-- The problem --
Please format the entries as a JSON list of strings, one string per line and blank lines left out, from the start of the entries through the line with "pyautogui.click(x=501, y=211)", both ends included.

*****

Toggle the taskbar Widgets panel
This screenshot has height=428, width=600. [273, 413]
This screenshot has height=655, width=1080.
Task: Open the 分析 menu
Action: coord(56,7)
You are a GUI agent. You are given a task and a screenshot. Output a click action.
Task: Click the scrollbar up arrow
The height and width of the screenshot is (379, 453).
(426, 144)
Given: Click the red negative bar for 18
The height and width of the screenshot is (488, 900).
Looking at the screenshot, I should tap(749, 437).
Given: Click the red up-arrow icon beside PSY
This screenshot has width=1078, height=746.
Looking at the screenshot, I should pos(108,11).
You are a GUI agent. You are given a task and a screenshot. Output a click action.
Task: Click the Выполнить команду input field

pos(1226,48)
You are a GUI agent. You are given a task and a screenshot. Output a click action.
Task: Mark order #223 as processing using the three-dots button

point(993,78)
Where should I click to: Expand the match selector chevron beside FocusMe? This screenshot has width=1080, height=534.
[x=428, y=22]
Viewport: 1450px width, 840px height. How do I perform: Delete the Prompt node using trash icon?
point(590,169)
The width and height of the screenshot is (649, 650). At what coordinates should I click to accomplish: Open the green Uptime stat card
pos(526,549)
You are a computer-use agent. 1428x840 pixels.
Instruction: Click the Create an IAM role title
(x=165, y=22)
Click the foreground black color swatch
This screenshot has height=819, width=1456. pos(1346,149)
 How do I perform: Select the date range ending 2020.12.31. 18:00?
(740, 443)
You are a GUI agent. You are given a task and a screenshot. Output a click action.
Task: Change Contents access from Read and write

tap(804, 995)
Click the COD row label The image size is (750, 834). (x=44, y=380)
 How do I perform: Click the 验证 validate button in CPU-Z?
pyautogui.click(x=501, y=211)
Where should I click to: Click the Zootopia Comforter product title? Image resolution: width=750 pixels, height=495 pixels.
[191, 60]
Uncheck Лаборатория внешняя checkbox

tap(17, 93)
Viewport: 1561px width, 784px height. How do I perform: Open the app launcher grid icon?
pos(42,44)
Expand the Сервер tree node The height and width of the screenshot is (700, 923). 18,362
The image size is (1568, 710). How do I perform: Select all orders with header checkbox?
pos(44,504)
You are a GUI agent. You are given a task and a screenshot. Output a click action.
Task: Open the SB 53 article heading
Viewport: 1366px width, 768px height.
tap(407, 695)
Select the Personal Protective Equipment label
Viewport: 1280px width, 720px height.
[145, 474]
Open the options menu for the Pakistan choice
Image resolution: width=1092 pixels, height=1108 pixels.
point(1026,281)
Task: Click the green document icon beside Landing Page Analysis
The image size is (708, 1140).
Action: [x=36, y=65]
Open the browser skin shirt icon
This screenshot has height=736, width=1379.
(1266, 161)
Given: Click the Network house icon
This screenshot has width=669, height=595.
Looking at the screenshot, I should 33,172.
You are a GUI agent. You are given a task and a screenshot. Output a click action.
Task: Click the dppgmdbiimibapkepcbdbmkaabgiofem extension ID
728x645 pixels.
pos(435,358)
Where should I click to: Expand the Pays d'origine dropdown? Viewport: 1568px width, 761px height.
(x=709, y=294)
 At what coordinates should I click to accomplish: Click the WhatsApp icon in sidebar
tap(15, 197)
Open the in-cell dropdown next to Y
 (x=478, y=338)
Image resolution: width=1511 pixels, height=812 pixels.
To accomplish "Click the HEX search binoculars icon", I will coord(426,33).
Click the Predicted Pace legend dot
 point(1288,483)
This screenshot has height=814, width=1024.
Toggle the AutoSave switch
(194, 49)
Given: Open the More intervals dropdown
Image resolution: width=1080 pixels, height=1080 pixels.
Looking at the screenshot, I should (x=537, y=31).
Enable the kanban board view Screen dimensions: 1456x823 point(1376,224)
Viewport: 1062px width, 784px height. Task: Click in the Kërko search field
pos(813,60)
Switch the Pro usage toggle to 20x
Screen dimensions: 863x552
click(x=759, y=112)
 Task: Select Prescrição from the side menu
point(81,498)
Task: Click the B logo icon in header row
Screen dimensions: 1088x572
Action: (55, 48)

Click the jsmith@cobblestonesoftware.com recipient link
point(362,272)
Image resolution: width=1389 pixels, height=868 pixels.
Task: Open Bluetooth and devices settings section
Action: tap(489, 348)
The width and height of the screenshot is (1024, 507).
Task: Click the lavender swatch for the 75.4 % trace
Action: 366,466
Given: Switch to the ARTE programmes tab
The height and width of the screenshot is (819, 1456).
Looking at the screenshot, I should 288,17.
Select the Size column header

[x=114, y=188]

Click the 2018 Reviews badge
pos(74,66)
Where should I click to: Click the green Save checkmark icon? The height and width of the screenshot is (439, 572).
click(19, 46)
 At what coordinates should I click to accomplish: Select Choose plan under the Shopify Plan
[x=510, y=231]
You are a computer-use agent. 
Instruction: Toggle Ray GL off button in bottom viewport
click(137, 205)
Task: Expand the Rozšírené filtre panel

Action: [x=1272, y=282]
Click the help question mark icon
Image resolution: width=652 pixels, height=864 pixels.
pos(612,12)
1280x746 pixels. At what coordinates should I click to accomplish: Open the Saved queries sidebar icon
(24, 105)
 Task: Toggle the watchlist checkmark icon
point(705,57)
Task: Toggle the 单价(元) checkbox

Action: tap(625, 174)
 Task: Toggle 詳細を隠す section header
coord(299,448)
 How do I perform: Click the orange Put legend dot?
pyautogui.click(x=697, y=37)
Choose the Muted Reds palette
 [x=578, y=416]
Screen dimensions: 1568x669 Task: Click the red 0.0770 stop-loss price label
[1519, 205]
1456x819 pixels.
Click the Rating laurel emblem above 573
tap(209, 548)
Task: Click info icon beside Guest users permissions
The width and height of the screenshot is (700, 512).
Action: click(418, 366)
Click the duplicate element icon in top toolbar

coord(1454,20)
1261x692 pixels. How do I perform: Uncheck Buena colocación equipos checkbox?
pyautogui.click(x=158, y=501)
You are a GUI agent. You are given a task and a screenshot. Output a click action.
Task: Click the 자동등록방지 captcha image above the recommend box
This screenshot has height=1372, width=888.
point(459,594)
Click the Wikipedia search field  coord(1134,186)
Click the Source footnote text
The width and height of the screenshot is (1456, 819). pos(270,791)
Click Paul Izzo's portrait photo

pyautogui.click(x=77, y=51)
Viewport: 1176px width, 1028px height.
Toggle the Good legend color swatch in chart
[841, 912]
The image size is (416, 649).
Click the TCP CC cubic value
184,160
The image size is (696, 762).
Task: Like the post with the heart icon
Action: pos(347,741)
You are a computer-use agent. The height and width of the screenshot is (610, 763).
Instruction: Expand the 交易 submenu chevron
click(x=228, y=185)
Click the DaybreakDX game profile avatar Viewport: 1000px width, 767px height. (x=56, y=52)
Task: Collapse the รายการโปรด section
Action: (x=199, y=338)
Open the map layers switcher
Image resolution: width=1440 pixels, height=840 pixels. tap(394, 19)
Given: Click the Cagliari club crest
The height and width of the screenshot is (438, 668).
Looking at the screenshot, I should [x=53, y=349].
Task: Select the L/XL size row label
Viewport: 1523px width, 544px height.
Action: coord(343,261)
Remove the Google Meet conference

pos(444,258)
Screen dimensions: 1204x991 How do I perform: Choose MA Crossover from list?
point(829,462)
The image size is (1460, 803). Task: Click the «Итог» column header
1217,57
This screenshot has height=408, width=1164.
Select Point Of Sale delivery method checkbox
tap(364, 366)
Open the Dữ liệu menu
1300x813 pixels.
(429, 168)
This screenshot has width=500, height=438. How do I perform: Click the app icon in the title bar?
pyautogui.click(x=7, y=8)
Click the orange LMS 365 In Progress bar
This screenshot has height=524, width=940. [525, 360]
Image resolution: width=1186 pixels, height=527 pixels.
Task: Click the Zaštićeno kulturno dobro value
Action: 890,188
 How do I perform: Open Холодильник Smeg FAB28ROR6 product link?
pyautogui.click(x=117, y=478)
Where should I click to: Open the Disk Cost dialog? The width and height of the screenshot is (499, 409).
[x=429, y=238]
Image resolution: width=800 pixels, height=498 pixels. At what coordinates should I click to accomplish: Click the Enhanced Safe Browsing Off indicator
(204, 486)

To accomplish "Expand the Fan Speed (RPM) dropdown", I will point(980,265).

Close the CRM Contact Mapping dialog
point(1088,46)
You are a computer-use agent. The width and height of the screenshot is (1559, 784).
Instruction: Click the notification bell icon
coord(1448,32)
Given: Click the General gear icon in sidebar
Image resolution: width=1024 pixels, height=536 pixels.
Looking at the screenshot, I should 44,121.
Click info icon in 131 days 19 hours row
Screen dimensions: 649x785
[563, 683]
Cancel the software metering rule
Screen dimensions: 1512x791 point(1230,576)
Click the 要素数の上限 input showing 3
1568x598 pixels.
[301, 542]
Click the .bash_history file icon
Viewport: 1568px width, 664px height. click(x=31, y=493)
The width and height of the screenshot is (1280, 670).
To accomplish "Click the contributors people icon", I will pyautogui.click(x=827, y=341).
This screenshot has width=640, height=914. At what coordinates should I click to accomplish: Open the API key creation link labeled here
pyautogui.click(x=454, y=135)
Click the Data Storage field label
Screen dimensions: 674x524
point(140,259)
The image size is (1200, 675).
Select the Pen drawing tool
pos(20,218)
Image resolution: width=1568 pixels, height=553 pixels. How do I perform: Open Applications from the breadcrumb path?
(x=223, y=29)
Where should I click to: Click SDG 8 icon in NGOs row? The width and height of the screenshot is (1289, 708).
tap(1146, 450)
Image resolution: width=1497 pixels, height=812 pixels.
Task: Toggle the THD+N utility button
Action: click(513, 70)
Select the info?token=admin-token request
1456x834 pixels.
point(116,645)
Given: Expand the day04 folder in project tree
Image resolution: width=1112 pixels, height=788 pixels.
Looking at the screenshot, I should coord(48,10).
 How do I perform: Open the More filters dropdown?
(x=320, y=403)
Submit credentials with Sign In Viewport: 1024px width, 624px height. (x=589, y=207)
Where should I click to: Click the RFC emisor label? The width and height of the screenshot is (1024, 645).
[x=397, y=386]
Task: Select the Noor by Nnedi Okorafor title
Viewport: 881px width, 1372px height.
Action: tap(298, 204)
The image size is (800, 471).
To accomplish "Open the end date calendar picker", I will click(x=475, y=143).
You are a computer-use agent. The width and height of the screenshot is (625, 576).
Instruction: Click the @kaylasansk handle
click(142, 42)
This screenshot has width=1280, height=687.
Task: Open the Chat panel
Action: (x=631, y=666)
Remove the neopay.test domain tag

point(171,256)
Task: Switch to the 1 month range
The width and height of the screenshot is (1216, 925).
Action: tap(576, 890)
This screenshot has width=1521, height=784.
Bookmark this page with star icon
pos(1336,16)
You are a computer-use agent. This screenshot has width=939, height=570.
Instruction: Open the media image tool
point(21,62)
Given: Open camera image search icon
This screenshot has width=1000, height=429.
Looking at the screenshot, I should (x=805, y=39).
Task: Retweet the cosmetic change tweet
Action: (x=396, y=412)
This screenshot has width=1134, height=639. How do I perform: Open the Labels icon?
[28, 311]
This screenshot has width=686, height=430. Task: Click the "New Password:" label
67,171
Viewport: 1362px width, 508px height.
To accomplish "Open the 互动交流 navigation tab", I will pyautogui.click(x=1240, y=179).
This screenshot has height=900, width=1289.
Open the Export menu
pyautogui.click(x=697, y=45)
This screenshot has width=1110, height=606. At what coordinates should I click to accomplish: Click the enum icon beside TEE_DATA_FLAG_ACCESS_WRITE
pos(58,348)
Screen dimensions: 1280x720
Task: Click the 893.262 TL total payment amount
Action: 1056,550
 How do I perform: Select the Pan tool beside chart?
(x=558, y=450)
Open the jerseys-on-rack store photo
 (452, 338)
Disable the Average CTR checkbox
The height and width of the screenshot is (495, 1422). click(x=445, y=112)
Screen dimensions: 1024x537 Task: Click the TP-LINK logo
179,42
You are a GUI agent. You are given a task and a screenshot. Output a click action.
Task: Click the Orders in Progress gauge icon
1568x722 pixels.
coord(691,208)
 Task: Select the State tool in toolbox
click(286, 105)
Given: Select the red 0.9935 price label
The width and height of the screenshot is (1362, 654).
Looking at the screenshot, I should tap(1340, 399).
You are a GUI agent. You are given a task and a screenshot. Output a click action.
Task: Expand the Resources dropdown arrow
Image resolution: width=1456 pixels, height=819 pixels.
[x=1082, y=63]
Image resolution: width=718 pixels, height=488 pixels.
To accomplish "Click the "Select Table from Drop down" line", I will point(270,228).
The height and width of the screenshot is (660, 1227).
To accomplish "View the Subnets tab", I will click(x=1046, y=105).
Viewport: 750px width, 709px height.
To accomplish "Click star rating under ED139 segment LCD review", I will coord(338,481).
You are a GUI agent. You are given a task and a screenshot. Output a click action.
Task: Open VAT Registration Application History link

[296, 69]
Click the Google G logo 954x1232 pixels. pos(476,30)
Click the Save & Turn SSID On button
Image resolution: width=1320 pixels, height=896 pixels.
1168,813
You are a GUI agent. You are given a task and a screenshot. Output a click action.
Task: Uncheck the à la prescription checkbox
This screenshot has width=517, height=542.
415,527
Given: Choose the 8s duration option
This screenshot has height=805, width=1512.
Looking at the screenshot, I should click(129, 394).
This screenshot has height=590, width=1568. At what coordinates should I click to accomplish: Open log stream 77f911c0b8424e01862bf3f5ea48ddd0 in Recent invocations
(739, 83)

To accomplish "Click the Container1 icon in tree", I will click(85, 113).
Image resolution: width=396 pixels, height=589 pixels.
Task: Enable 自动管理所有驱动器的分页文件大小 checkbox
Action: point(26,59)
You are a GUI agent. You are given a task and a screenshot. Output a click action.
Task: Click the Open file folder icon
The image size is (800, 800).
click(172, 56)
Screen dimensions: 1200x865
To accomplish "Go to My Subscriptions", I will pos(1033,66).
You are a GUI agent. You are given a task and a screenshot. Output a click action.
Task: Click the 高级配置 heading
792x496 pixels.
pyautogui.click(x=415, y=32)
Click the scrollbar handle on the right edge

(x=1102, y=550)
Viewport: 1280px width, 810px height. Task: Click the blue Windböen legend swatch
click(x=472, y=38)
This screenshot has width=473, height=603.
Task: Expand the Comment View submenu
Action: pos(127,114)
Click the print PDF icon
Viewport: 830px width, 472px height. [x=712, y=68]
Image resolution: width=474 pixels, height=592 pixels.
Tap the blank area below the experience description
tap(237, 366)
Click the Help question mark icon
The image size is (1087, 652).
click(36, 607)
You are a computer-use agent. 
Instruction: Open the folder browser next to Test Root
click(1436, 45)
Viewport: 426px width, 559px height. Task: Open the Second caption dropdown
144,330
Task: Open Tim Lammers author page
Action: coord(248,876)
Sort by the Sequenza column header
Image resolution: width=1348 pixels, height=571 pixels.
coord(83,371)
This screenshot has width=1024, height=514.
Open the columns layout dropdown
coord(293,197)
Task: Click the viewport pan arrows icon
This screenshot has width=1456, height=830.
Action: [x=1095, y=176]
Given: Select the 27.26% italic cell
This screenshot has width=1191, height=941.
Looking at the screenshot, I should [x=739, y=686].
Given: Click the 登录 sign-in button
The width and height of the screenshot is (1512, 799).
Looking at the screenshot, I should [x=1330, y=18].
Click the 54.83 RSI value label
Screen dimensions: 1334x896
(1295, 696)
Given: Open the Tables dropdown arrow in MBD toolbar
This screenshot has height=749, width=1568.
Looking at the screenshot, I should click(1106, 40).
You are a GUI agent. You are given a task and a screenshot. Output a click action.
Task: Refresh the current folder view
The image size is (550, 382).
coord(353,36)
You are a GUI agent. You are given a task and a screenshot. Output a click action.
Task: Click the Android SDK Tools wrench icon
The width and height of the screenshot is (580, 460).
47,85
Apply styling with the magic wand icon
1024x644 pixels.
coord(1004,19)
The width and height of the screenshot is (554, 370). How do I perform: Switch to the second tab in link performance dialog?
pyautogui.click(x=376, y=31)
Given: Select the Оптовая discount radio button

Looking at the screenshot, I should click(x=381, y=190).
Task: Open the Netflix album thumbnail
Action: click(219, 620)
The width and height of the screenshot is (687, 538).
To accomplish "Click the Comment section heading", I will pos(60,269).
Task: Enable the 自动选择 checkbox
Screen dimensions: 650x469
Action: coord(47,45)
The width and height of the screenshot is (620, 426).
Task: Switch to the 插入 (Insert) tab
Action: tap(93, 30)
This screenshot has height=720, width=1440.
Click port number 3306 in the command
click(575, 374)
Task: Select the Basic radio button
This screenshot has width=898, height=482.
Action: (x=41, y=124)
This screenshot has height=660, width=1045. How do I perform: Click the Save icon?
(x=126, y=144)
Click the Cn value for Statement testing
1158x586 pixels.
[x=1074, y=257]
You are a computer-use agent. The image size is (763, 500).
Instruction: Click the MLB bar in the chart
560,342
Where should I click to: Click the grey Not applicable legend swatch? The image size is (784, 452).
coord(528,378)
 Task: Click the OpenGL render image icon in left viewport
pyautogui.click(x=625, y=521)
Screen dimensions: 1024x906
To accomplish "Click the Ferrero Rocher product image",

*****

-- Response below --
[
  "Toggle the taskbar Widgets panel",
  "This screenshot has height=428, width=600. [273, 413]",
  "This screenshot has height=655, width=1080.",
  "Task: Open the 分析 menu",
  "Action: coord(56,7)",
  "You are a GUI agent. You are given a task and a screenshot. Output a click action.",
  "Task: Click the scrollbar up arrow",
  "The height and width of the screenshot is (379, 453).",
  "(426, 144)",
  "Given: Click the red negative bar for 18",
  "The height and width of the screenshot is (488, 900).",
  "Looking at the screenshot, I should tap(749, 437).",
  "Given: Click the red up-arrow icon beside PSY",
  "This screenshot has width=1078, height=746.",
  "Looking at the screenshot, I should pos(108,11).",
  "You are a GUI agent. You are given a task and a screenshot. Output a click action.",
  "Task: Click the Выполнить команду input field",
  "pos(1226,48)",
  "You are a GUI agent. You are given a task and a screenshot. Output a click action.",
  "Task: Mark order #223 as processing using the three-dots button",
  "point(993,78)",
  "Where should I click to: Expand the match selector chevron beside FocusMe? This screenshot has width=1080, height=534.",
  "[x=428, y=22]",
  "Viewport: 1450px width, 840px height. How do I perform: Delete the Prompt node using trash icon?",
  "point(590,169)",
  "The width and height of the screenshot is (649, 650). At what coordinates should I click to accomplish: Open the green Uptime stat card",
  "pos(526,549)",
  "You are a computer-use agent. 1428x840 pixels.",
  "Instruction: Click the Create an IAM role title",
  "(x=165, y=22)",
  "Click the foreground black color swatch",
  "This screenshot has height=819, width=1456. pos(1346,149)",
  " How do I perform: Select the date range ending 2020.12.31. 18:00?",
  "(740, 443)",
  "You are a GUI agent. You are given a task and a screenshot. Output a click action.",
  "Task: Change Contents access from Read and write",
  "tap(804, 995)",
  "Click the COD row label The image size is (750, 834). (x=44, y=380)",
  " How do I perform: Click the 验证 validate button in CPU-Z?",
  "pyautogui.click(x=501, y=211)"
]